Text provided:
=-=-=-=-=

We report on novel aqueous redox flow batteries (RFBs) based on 4-hydroxy-2,2,6,6-tetramethylpiperidine 1-oxyl (TEMPOL) as an active material.  TEMPOL is a stable and highly water-soluble nitroxyl radical compound.  Electrochemical and UV-VIS measurements highlight that the pH value of electrolyte has a significant impact on the redox reversibility of TEMPOL.  The half-wave potential of TEMPOL was determined to be 0.61 V vs. Ag/AgCl (0.83 V SHE.). Furthermore, its peak separation of 73 mV at a sweep rate of 10 mV s^-1 is close to the theoretical value (59 mV) expected for a reversible one-electron reaction.  We demonstrate that the diffusion coefficient of TEMPOL in neutral aqueous solution is comparable to the vanadium ions used in practical RFBs.  TEMPOL also exhibits a quasi-reversible redox reaction, defined by a distinct kinetic rate constant, in near-neutral aqueous solutions.

  We show that RFBs incorporating TEMPOL catholyte and Zn-based anolyte have an average discharge voltage of 1.46 V and an energy efficiency of 80.4% during the initial cycle, when subject to a constant current of 10 mA cm^-2.  We also introduce a green aqueous RFB using TEMPOL catholyte and anthraquinone-2,7-disulfonic acid disodium salt (AQ27Na₂) as anolyte.  This green RFB contains no toxic or flammable compounds, and exhibits an open-circuit voltage of 1.22 V and an average discharge voltage of 0.74 V.  The TEMPOL/Zn and TEMPOL/AQ27Na₂ RFBs both show stable and long-term cycling at 10% SOC. Our approach offers a promising direction to develop inexpensive, environmentally-friendly, and safe RFBs.

=-=-=-=-=

Work instructions:
Could you copy the passage on TEMPOL flow batteries between "We show that" and "and safe RFBs.", inclusive, replacing "catholyte" with "posolyte"?

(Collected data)
=-=-=-=-=

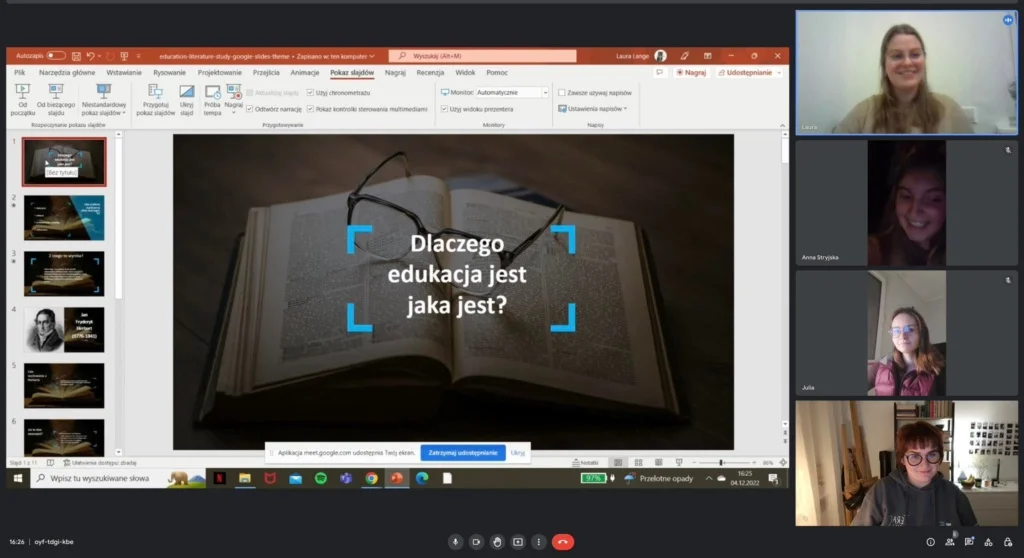Open Spotify from the Windows taskbar
The height and width of the screenshot is (558, 1024).
(320, 479)
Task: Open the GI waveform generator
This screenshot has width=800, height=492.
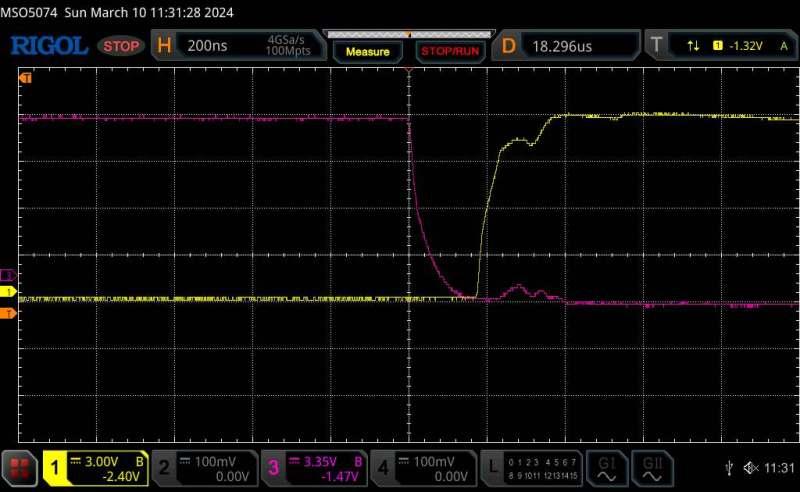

=-=-=-=-=

Answer for the task:
We show that RFBs incorporating TEMPOL posolyte and Zn-based anolyte have an average discharge voltage of 1.46 V and an energy efficiency of 80.4% during the initial cycle, when subject to a constant current of 10 mA cm^-2.  We also introduce a green aqueous RFB using TEMPOL posolyte and anthraquinone-2,7-disulfonic acid disodium salt (AQ27Na₂) as anolyte.  This green RFB contains no toxic or flammable compounds, and exhibits an open-circuit voltage of 1.22 V and an average discharge voltage of 0.74 V.  The TEMPOL/Zn and TEMPOL/AQ27Na₂ RFBs both show stable and long-term cycling at 10% SOC. Our approach offers a promising direction to develop inexpensive, environmentally-friendly, and safe RFBs.